The the Commission Internationale de L’Eclairage (CIE) color coordinate and correlated color temperature (CCT) are two important indicators directly inspecting accurate color emission, color purity and its temperature of phosphors. These CIE chromaticity coordinates were calculated based on their PL spectrum, and the results are shown on Table 2 with CCT. The correlated color temperature can be estimated by following McCamy empirical formula^27,33:

$${\rm{CCT}}=-\,{\rm{449}}{n}^{3}+3525{n}^{2}-6823n+5520.33$$

(9)

where n equals (x − x_e)/(y − y_e), and the chromaticity epicenter (x_e, y_e) is (0.3320,0.1858). All of CCT of CLSO apatite phosphors are over 5000 K, which is boundary temperature, CCT of white light emission less than 5000 K named warn white light used for household lighting or appliances and conversely clod white light more suitable for commercial application for lighting purposes. From Table 2, it can be observed that CLSO:0.20Dy³⁺/0.20Sm³⁺ apatite phosphor exhibits better chromaticity coordinate than others at 365 nm excitation, being closet to the ideal white light emission point (0.333,0.333). Figure 6(B) shows the chromaticity diagram of CLSO:0.20Dy³⁺ and CLSO:0.20Dy³⁺/0.20Sm³⁺ phosphors excited at 365 nm, which are consistent with display light emission in the insert digital photograph, of which “FU” spelled by CLSO:0.20Dy³⁺ phosphor and “JIE” spelled by CLSO:0.20Dy³⁺/0.20Sm³⁺ phosphors at 365 nm excitation as well. Those emission characteristics our CLSO:Dy³⁺/Sm³⁺ phosphors demonstrated indicate that they can use for commercial w-LEDs application.

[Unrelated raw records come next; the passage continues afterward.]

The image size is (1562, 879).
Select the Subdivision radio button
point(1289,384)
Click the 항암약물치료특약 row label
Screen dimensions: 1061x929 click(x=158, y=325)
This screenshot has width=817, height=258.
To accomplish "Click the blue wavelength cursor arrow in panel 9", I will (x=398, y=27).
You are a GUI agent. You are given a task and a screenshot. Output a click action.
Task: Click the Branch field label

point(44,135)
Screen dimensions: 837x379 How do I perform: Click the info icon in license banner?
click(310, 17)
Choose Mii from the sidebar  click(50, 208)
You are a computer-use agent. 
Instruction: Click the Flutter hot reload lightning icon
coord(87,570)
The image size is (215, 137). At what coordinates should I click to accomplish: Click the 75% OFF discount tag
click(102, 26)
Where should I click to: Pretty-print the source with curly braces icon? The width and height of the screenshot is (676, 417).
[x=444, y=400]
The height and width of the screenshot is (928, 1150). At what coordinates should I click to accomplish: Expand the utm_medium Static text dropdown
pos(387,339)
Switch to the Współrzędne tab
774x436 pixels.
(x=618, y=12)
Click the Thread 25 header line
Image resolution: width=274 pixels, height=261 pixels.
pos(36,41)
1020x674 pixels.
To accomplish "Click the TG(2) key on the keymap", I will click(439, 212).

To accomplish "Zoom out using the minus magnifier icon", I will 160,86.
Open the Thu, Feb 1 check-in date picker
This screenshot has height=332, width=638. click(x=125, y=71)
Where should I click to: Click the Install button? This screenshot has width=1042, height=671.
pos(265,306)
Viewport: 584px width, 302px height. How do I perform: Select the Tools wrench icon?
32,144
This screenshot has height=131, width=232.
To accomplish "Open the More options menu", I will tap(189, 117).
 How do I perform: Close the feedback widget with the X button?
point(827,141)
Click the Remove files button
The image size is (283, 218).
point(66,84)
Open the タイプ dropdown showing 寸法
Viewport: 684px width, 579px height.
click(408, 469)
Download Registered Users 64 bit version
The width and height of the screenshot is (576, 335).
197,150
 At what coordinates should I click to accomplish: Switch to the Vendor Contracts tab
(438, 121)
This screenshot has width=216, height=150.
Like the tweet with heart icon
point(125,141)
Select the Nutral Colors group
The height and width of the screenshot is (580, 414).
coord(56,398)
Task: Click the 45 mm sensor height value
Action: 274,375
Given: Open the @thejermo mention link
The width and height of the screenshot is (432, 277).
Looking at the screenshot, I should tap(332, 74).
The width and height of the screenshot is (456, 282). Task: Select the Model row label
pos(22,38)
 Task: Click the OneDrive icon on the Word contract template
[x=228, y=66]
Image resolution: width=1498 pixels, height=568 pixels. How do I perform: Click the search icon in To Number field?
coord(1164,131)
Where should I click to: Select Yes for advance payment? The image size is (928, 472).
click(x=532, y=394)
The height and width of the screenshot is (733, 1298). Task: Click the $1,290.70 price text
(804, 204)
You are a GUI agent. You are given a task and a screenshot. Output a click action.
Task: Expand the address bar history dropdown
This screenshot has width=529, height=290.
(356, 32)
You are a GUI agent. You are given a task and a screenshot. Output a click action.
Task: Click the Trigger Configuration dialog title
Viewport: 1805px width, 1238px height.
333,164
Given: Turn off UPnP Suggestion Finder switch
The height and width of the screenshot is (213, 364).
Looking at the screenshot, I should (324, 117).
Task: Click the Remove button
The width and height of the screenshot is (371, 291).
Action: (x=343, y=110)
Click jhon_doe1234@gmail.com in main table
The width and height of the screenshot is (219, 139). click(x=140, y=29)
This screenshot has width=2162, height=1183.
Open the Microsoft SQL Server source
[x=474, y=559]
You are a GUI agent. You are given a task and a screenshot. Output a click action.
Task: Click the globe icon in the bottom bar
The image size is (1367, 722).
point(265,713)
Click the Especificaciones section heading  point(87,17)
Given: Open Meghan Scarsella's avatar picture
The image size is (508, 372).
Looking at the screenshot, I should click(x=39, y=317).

Table 2 Table of the comparison of the CIE color coordinates (x,y) and CCT (K) of CLSO:0.20Dy³⁺/ySm³⁺ (y = 0–0.32) phosphors excited at 365 nm.

Conclusion

In this article, a series of CLSO:Dy³⁺/Sm³⁺ were synthesized by high temperature solid state method, and all as-synthesized phosphors are pure apatite structure and gravel-like morphology with particle size ranging 1–10 μm. In single doped CLSO:Dy³⁺ phosphors, the characteristic peaks of Dy³⁺ occur at 479 nm, 573 nm and 664 nm due to ⁴F_9/2 − ⁶H_15/2, ⁴F_9/2 − ⁶H_13/2 and ⁴F_9/2 − ⁶H_11/2 transition, respectively. Moreover, Dy³⁺ − Dy³⁺ dipole-dipole interaction primarily contributes to emission quenching effect and quenching concentration at 0.20 Dy³⁺ ion concentration. In co-doped CLSO:Dy³⁺/Sm³⁺ phosphors the luminescence spectra confirmed that existence of Dy³⁺ → Sm³⁺ energy transfer phenomenon via quadrupole-quadrupole interaction with the critical distance 14.809 Å. Energy transfer efficiency can up to 74.72% with Sm³⁺ ion doping concentration increasing. Decay curves reveal that Dy³⁺ → Sm³⁺ energy transfer result in lifetimes of ⁴F_9/2 level of Dy³⁺ having a sharp decrease, and it also occur a sharp lifetime decay of ⁴G_5/2 level of Sm³⁺ due to there may exists Dy³⁺ ↔ Sm³⁺ bilateral non-radiative energy transfer. Our CLSO:0.20Dy³⁺/0.20Sm³⁺ apatite phosphor exhibits cold white light emission with CIE chromaticity coordinate (0.309,0.309) and CCT 6848 K. In addition, CLSO:0.20Dy³⁺/0.20Sm³⁺ phosphor demonstrates excellent thermal stability and at 423 K emission intensity still is 92% of that at room temperature. These characteristics reveal CLSO:Dy³⁺/Sm³⁺ can be a potential candidate for commercial w-LEDs devices.